Who Is Liable for Faulty Materials?

By WRSH on October 14, 2017 - Comments off

abstract-1854005_1920In any civil case, liability comes down to many different factors, which is why you should always hire a knowledgeable attorney to handle a lawsuit rather than try to do it yourself.

With that in mind, however, there are some basic, general considerations that can be explored. If cheap materials are used at a worksite and someone is injured, liability could potentially rest on either the company that made the material, or whoever chose to use it over a superior product. Perhaps both.

Negligence and Liability

Two of the most important factors in any lawsuit are negligence and liability, since both must be established for a claim to be successful. Negligence refers to an action or inaction that goes against what a reasonable person would do. Liability is that a person or company’s negligence directly resulted in an injury or property damage to another. For example, consider a situation where someone drives while intoxicated and collides with a parked car, causing it significant damage. Driving while intoxicated is the act of negligence, and proving that the intoxicated driving caused the collision makes the driver liable.
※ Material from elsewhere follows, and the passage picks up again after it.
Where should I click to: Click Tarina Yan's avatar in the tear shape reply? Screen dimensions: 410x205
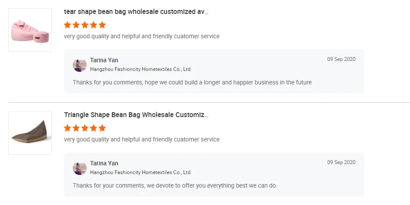point(80,65)
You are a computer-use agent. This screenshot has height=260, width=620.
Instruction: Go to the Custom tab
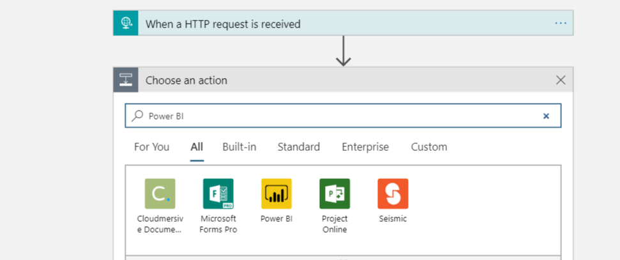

Possible Liability: The Manufacturer

When it comes to cheap materials and injuries, there is a chance the manufacturer can be held liable, though this is often quite difficult to prove. In order to show that the manufacture is liable, you have to prove the manufacturer was negligent in some way. If there are specific standards that a certain material must meet to be used in the way it is intended, and the company fails to meet those standards, then you could possibly prove liability.

Possible Liability: Employers and Contractors

Sometimes a company or foreman who chooses particular materials over others might be held liable if that choice results in injuries or other damages. For liability to exist in such a situation, you have to show that the choice to use cheaper materials was in some way an act of negligence. For example, if a carpenter uses cheaper wood even though building standards require a different type of wood, and the wood breaks and causes damages, then you might have a case.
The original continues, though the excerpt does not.